### Required work
Set the data down exactly as it stands, and keep its pictures out.
---------------
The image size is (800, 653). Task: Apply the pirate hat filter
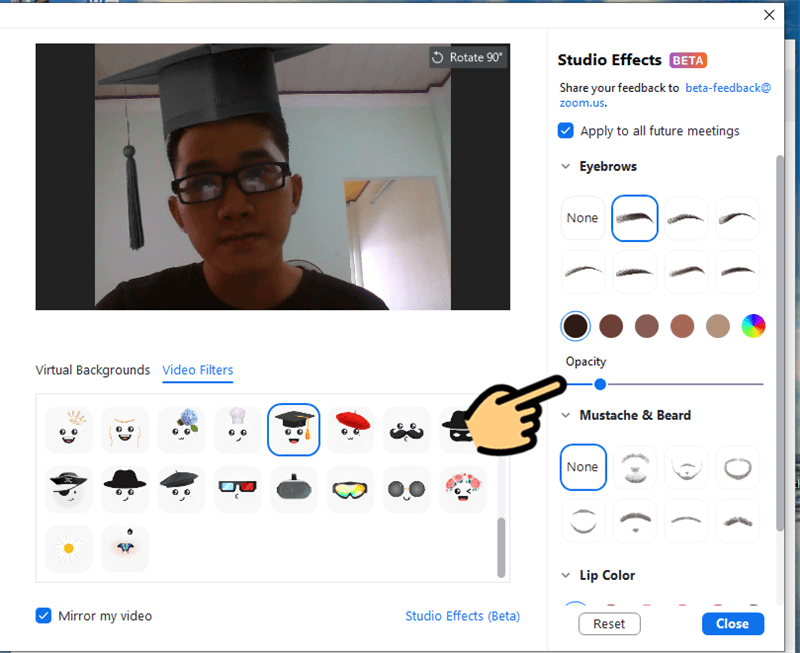click(69, 489)
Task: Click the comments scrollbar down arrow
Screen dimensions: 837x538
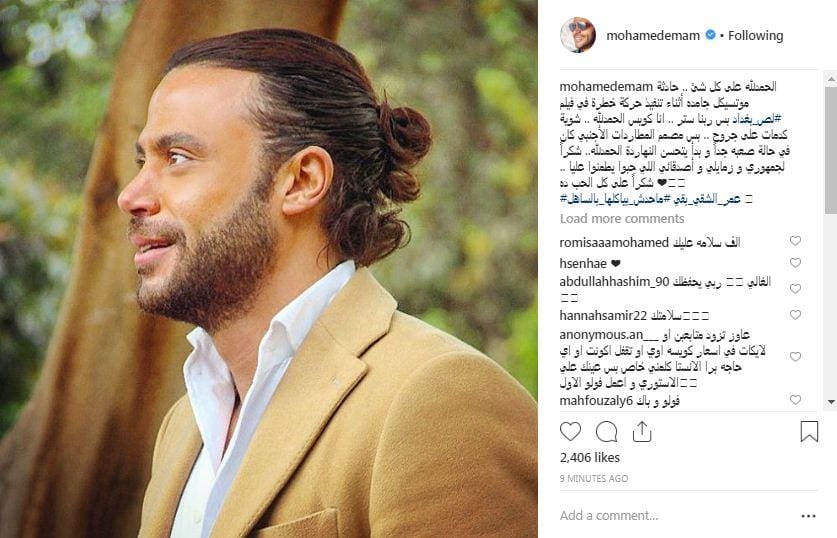Action: pos(831,402)
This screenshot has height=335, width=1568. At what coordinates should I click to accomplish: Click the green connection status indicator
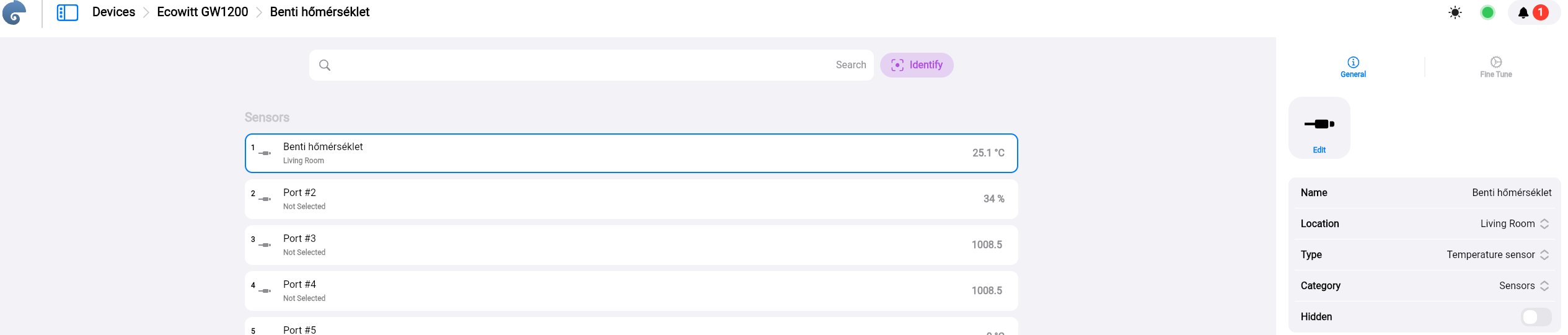tap(1487, 12)
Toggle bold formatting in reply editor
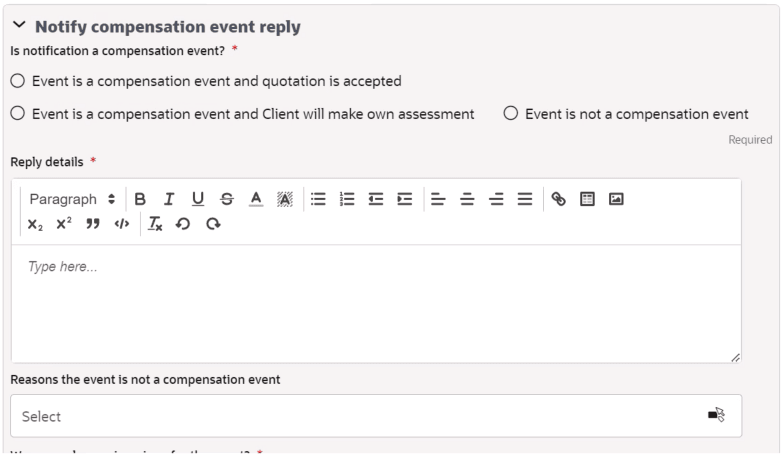Screen dimensions: 784x454 [x=140, y=199]
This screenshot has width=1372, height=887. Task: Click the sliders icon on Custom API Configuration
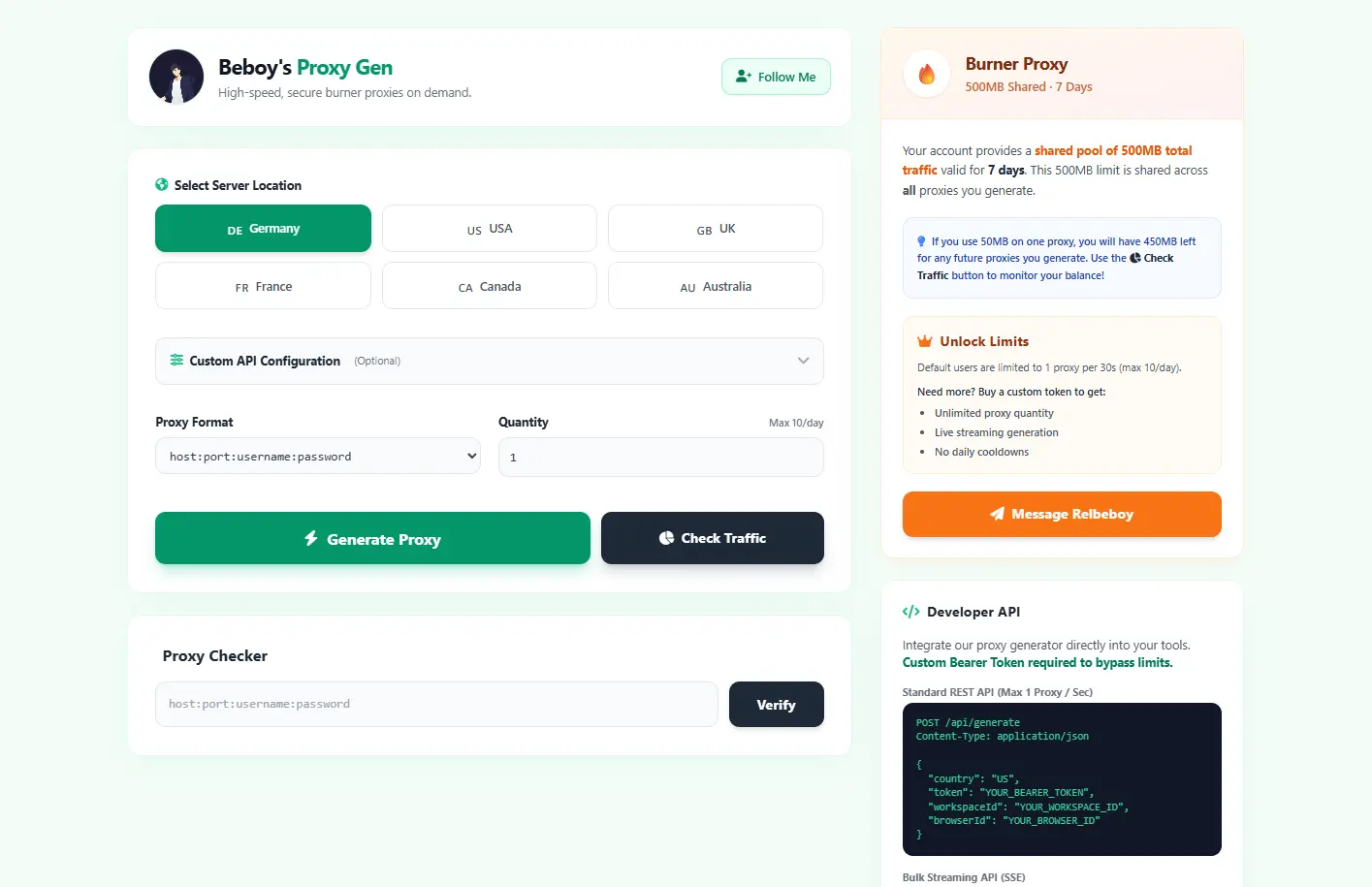coord(176,360)
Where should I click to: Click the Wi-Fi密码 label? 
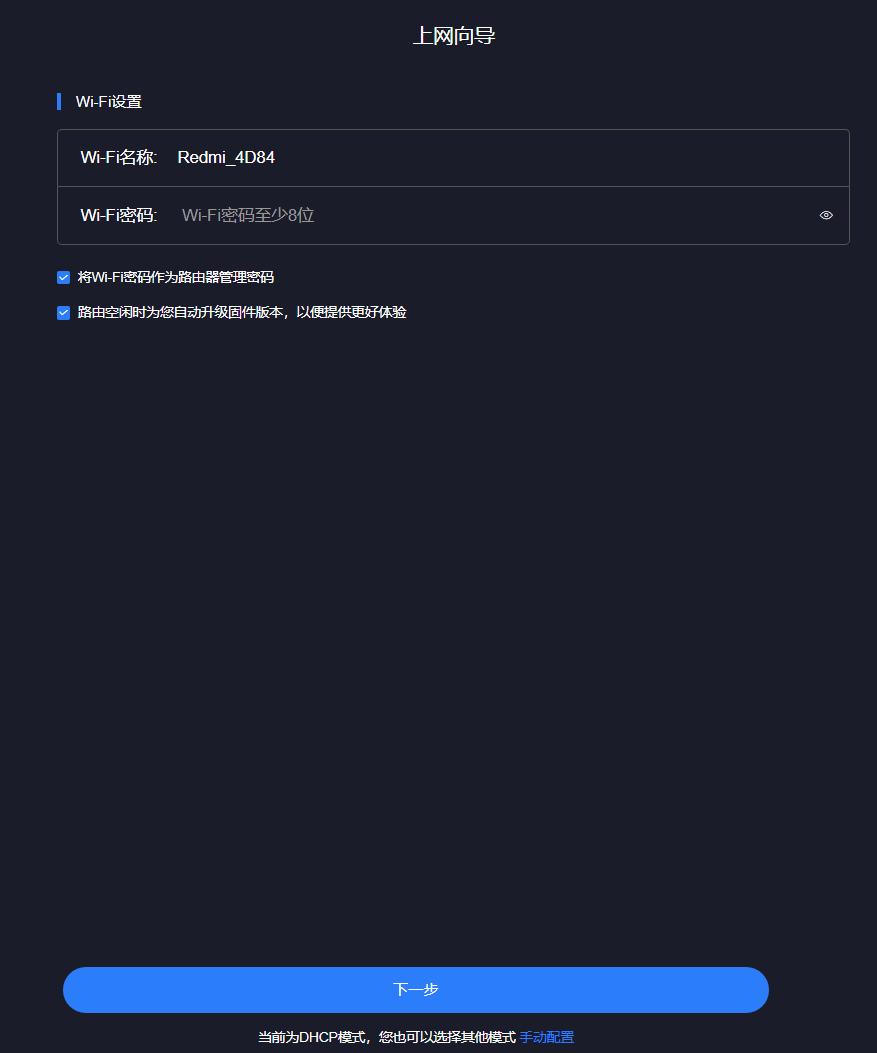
---------------
### Solution
The image size is (800, 653). Task: Apply the pirate hat filter
click(69, 489)
Task: Click the comments scrollbar down arrow
Screen dimensions: 837x538
Action: pos(831,402)
This screenshot has height=335, width=1568. At what coordinates should I click to accomplish: Click the green connection status indicator
tap(1487, 12)
Toggle bold formatting in reply editor
Screen dimensions: 784x454 [x=140, y=199]
This screenshot has width=1372, height=887. Task: Click the sliders icon on Custom API Configuration
coord(176,360)
Where should I click to: Click the Wi-Fi密码 label? 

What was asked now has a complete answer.